Despite Donald Trump, Canadians are still flocking to America
When President Donald Trump enacted his unilateral, nasty, morally-dubious travel ban targeting Muslim-majority countries, the Internet’s collective, well-meaning, morally sound response was to turn the tables on Trump and the country that elected him president. Many Canadian academics and tourists-to-be decided that banning their own cross-border travel was, for several reasons, the right thing to do. Others urged the masses to pile on and punish those dangerous Americans for their sins.
At the time, ambitious boycotters rejected any suggestion that a principled, grassroots crusade would fail. “What an absolute load of twaddle,” replied one reader on Facebook to a Maclean’s post that said as much. “All these individual decisions by people are collectively adding up to quite a projected hit to tourism to the United States.”
Others—the vast majority of commenters—didn’t give a hoot about any collective effort, but were simply turned off by an unwelcoming country amped up on hostility to outsiders. Trump was simply the last straw. “Last year going through Nashville my kids were scared due to all the yelling at bewildered travellers going through security,” wrote another reader. “I have no interest in seeing how much worse it is with the orange abomination in charge. Due to family I mostly travel to red states and I’m quite simply tired of being made to felt unwelcome.”
A common conclusion: “There are many other places I can visit instead.”
But did Canadians actually pick the rest of the world over the United States? Was the collective rallying cry to say no and stay home successful? And did those principled Canadians who snubbed vacations in America outnumber those who still travelled south?
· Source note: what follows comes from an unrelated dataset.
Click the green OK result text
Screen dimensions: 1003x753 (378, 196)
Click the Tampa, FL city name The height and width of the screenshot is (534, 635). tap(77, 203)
Google tells us part of the answer. Recall that searches for “Trump boycott” spiked after the president’s first announcement of a travel ban aimed at six Muslim-majority countries. Watch those searches dwindle as Trump settled into his new role.
Another snippet of Google analysis tells more of the story. Canadians may have stopped asking about a Trump boycott, but they never stopped googling “exchange rate.”
In the grand tradition of Canadian frugality, we plan our travel relative to the strength of the loonie. When our dollar is stronger, border lines grow. When it’s weaker, Buffalo’s outlet malls have empty parking lots. Measure the number of Canadians who drive across the border against the number of Americans who return the favour, and the trend is clear—almost without any lag at all between the loonie’s fortunes and our itineraries.
Incredibly, U.S. data, backed up by Statistics Canada, reveals that Canadian tourists are actually bucking a global trend in the Trump era. Canadian business trips to the U.S. have declined, but visits for pleasure are up markedly. In January, total travel to the U.S. from overseas dropped 2.3 per cent from the same time in 2016. But Canadian tourist trips ticked up 7.4 per cent. The next month, overseas trips were down more than 10 per cent, and Mexicans reduced their own travel by eight per cent. As for Canadian vacationers? Our year-over-year number increased 7.04 per cent. March was the same story. In May, when the loonie sagged to its lowest point of the year, tourist trips dropped. But that number rebounded in the months that followed. By September, the latest month for which data are available, Canadian tourists had amassed more than 15 million trips in 2017—4.8 per cent above 2016 levels. (Total trips, including business, had increased by 1.9 per cent.)
Among a select group of countries with high volumes of travel to the U.S., only a few have joined Canada on the positive side of the ledger. June 2017 data shows that South Korean trips to the U.S. have spiked this year, while Italy, Ireland, and Spain’s numbers are higher than Canada’s. But trips from the U.K., China, India, Switzerland, and a clutch of South American countries are down significantly.
If Canadians want to punish America by joining the rest of the world and withholding tourist dollars, the best thing they can do may be fight for an end to the North American Free Trade Agreement. The demise of that deal, and the economic uncertainty unleashed in its aftermath, would likely hit the loonie hard. And that’s the easiest way to get a Canadian tourist to go see Banff instead of Yellowstone—or their local Walmart instead of that mall they can see on the other side of the Niagara River.